PROBLEM STATEMENT: From the line containing "The width and" through the last line of the records below, each line is to be repeated exactly; pictures are to be omitted.

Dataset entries
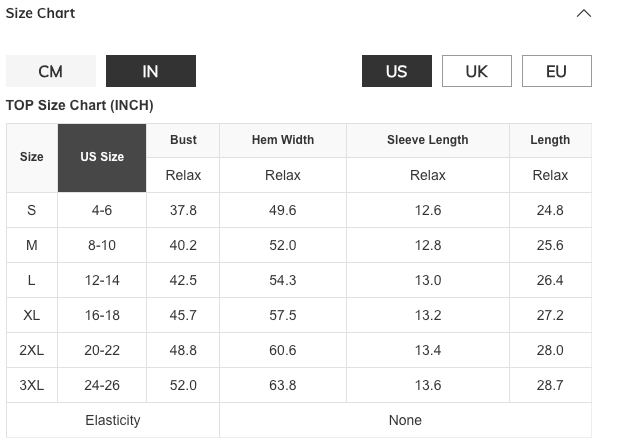Click the 3XL size row label
640x445 pixels.
click(32, 385)
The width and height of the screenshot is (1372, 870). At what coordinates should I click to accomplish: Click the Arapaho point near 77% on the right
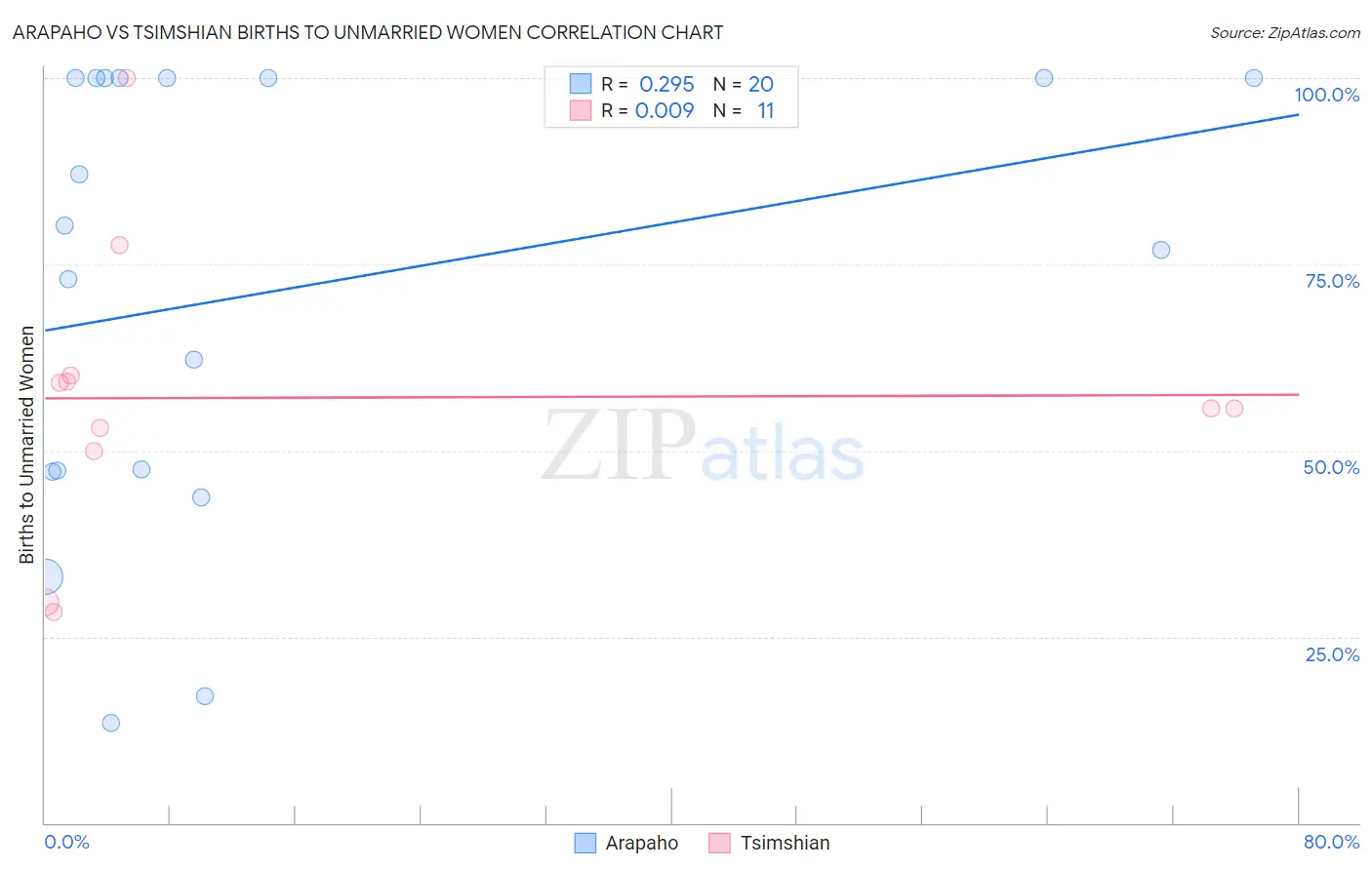pyautogui.click(x=1161, y=250)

ANSWER BOX:
The width and height of the screenshot is (1372, 870). At what coordinates should I click to accomplish: Click the Arapaho point near 77% on the right
pyautogui.click(x=1161, y=250)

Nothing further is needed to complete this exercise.